» Prompt
Reproduce the lines below exactly as they are.
* * *
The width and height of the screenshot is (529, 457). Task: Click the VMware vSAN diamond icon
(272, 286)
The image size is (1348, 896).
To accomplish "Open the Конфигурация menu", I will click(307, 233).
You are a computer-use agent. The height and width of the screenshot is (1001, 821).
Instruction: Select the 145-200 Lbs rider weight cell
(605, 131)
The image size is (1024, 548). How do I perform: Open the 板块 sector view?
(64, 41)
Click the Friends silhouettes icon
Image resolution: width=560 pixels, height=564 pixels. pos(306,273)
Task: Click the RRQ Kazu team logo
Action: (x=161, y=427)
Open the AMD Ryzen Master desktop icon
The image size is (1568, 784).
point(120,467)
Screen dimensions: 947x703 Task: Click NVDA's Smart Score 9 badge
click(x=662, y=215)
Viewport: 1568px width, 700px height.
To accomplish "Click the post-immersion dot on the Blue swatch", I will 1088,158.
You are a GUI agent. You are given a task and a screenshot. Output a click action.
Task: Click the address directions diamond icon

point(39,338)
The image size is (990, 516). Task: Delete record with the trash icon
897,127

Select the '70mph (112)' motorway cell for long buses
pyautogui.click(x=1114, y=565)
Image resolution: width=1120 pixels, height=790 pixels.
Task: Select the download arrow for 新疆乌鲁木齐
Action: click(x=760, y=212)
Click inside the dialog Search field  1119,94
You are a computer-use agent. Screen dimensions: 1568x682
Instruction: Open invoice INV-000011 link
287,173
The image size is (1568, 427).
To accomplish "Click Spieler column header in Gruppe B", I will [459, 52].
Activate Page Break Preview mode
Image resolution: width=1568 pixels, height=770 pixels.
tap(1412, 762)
* * *
» Reply to the task
The width and height of the screenshot is (529, 457). Task: Click the VMware vSAN diamond icon
(272, 286)
The image size is (1348, 896).
To accomplish "Open the Конфигурация menu", I will click(307, 233).
You are a computer-use agent. The height and width of the screenshot is (1001, 821).
Instruction: Select the 145-200 Lbs rider weight cell
(605, 131)
The image size is (1024, 548). How do I perform: Open the 板块 sector view?
(64, 41)
Click the Friends silhouettes icon
Image resolution: width=560 pixels, height=564 pixels. pos(306,273)
Task: Click the RRQ Kazu team logo
Action: (x=161, y=427)
Open the AMD Ryzen Master desktop icon
The image size is (1568, 784).
point(120,467)
Screen dimensions: 947x703 Task: Click NVDA's Smart Score 9 badge
click(x=662, y=215)
Viewport: 1568px width, 700px height.
To accomplish "Click the post-immersion dot on the Blue swatch", I will 1088,158.
You are a GUI agent. You are given a task and a screenshot. Output a click action.
Task: Click the address directions diamond icon

point(39,338)
The image size is (990, 516). Task: Delete record with the trash icon
897,127

Select the '70mph (112)' motorway cell for long buses
pyautogui.click(x=1114, y=565)
Image resolution: width=1120 pixels, height=790 pixels.
Task: Select the download arrow for 新疆乌鲁木齐
Action: click(x=760, y=212)
Click inside the dialog Search field  1119,94
You are a computer-use agent. Screen dimensions: 1568x682
Instruction: Open invoice INV-000011 link
287,173
The image size is (1568, 427).
To accomplish "Click Spieler column header in Gruppe B", I will [459, 52].
Activate Page Break Preview mode
Image resolution: width=1568 pixels, height=770 pixels.
tap(1412, 762)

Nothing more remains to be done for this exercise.